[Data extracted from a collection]
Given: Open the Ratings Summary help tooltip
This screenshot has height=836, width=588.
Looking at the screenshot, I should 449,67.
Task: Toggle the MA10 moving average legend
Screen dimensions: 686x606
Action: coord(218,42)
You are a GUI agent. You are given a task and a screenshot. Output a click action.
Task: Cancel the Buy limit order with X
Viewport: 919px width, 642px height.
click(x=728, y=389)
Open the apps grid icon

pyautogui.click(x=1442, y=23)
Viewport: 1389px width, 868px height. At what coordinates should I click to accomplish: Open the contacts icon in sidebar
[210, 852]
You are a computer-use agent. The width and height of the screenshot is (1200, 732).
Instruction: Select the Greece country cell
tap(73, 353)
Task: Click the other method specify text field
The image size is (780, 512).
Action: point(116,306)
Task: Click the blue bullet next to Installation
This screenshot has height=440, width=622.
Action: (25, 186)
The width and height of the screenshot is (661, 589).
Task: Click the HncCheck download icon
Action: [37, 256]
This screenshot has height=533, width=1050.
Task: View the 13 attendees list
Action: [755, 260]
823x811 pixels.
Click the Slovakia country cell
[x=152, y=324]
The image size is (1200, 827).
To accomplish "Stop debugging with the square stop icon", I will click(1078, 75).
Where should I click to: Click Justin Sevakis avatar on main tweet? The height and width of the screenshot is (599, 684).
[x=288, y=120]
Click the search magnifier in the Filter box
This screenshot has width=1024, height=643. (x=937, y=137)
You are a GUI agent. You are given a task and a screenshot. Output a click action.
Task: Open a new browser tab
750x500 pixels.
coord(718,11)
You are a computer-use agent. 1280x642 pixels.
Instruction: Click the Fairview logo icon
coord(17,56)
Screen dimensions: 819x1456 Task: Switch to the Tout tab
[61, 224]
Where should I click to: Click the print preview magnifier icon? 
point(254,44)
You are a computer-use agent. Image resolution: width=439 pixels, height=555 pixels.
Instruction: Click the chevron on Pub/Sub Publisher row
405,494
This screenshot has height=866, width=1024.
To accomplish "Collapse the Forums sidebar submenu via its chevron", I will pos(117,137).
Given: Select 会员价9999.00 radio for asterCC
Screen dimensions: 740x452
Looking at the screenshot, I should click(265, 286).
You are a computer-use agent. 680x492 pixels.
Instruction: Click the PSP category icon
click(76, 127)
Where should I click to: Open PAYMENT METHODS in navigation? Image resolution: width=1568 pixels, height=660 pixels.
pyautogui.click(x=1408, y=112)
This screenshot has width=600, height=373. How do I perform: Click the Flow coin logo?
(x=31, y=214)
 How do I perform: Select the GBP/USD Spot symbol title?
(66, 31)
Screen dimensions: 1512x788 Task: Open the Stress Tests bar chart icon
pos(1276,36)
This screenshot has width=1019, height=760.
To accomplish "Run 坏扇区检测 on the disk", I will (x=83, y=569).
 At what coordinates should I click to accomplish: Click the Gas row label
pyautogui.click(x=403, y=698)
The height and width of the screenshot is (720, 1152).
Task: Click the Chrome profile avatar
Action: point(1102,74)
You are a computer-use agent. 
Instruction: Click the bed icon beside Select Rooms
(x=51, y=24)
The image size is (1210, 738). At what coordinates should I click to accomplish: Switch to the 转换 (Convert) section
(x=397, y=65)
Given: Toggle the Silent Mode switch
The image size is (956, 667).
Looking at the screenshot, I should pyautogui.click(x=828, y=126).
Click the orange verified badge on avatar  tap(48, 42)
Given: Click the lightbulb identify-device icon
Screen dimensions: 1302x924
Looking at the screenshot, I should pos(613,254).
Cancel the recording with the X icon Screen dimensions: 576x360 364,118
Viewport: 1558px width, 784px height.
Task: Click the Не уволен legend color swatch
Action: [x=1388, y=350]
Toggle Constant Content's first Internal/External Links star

Requirement -> In the data above, which lines lie between the line with "At what coordinates should I click to accomplish: Click" and the line with "Given: Toggle the Silent Mode switch", inclusive? Print those lines exactly and nothing else.

Answer section ->
 At what coordinates should I click to accomplish: Click the Gas row label
pyautogui.click(x=403, y=698)
The height and width of the screenshot is (720, 1152).
Task: Click the Chrome profile avatar
Action: point(1102,74)
You are a computer-use agent. 
Instruction: Click the bed icon beside Select Rooms
(x=51, y=24)
The image size is (1210, 738). At what coordinates should I click to accomplish: Switch to the 转换 (Convert) section
(x=397, y=65)
Given: Toggle the Silent Mode switch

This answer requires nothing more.